Provided text »
****************
Lloyd Williams still has his horses running, King of Leogrance recently won the Adelaide Cup, but his Macedon Lodge training operation is up for sale with a couple of buyers interested. “I’m an old chap so I have to stay out of trouble,” Williams, 79, says.
Not all are as happy. Barry Lambert will go back to playing golf next week near his Sydney northern beaches house and says the Morrison government’s restrictions have gone too far, arguing that younger people will be hit with the bill for shutting down the economy for decades to come.
“Like (former prime minister Kevin) Rudd, this government will be rightly thrown out on its ear for abusing taxpayers for its own political ends.”
Lambert, who founded Count Financial and more recently has found success with ASX-listed hemp company Ecofibre (his granddaughter has a rare form of epilepsy which is alleviated with medicinal cannabis) believes the low number of coronavirus cases in Australia should lead to the economy being opened up more, at least cautiously to start with and with over-70s protected as much as possible — with better government messaging.
“Unfortunately we don't have an Abbott in the wings with a new mantra: Stop the Waste; Get Kids to School; Put People Back to Work: Protect the Elderly; Look After the Sick.”
Perkins, the youngest billionaire on the 2020 edition of The List, published in March, has been working from her Sydney home, alongside her partner and co-founder Cliff Obrecht.
She says Canva, the private online graphic-design platform valued at $4.7bn after a funding round late last year, requested its staff work remotely in mid-March as a pre-emptive measure to help stop the spread of the virus.
This has also included adapting Canva’s regular traditions to suit an online environment.
“For example, while we have typically provided lunch for our team each day, our ‘Vibe team’ have been posting grocery lists and recipe videos instead. And because most of Canva’s food and beverage suppliers have lost up to 80 to 90 per cent of their weekly clients, the Vibe team have also pulled together a weekly mixed hamper filled with these suppliers’ amazing seasonal produce and smallgoods to be delivered straight to many of our team members’ doorsteps,’’ she says.
Perkins says she has for some time been using the 5 Minute Journal, an online app designed to boost happiness and productivity. “It is a great way of spending a bit more time each day thinking about all of the little things in life that you're grateful for,’’ she says.
Gerry Ryan owns Jayco Caravans and says any “travel local” tourism campaign that ramps up later this year will help his business.
****************
Data »
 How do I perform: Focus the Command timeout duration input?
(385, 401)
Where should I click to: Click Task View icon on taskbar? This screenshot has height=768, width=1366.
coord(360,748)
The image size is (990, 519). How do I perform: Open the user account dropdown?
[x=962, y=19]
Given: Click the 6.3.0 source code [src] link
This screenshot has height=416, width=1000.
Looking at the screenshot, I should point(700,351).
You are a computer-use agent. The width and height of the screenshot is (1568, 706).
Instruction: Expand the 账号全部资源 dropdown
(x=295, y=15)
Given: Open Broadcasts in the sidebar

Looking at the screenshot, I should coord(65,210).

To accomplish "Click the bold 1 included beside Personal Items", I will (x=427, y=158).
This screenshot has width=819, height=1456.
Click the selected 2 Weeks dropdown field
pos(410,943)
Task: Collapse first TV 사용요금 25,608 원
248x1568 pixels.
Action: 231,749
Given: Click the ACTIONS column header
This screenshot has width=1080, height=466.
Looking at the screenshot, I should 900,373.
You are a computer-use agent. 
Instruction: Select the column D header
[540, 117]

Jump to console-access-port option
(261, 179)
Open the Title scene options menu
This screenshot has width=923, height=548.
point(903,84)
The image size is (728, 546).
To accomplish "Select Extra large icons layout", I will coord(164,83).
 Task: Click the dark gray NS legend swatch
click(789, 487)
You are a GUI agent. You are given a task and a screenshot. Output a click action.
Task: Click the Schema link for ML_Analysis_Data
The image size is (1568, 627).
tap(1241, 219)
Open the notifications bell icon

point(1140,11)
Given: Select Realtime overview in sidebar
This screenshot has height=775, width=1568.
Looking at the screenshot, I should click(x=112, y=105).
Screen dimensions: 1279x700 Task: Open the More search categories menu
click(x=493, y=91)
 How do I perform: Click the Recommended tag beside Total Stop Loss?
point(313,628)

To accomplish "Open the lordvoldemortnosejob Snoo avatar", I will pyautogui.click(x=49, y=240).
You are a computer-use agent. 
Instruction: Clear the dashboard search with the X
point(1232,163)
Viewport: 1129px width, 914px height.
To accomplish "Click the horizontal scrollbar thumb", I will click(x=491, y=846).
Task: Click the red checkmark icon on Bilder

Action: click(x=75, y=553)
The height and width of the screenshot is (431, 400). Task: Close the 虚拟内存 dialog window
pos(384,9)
****************
Tasks to complete »
[1] Translate this sentence from the news excerpt into Spanish: "Gerry Ryan owns Jayco Caravans and says any “travel local” tourism campaign that ramps up later this year will help his business."
[2] Using the news excerpt, answer these:
(a) How old is Lloyd Williams?
(b) Which company did Barry Lambert found?
(c) What was Canva valued at after its funding round late last year?
[3] The news excerpt names some people by both first and last name. List every one of them.

Answer set »
[1] Gerry Ryan es dueño de Jayco Caravans y dice que cualquier campaña turística de «viajar local» que cobre impulso a finales de este año ayudará a su negocio.

[2]
(a) 79
(b) Count Financial
(c) $4.7bn

[3]
Lloyd Williams
Barry Lambert
Kevin Rudd
Cliff Obrecht
Gerry Ryan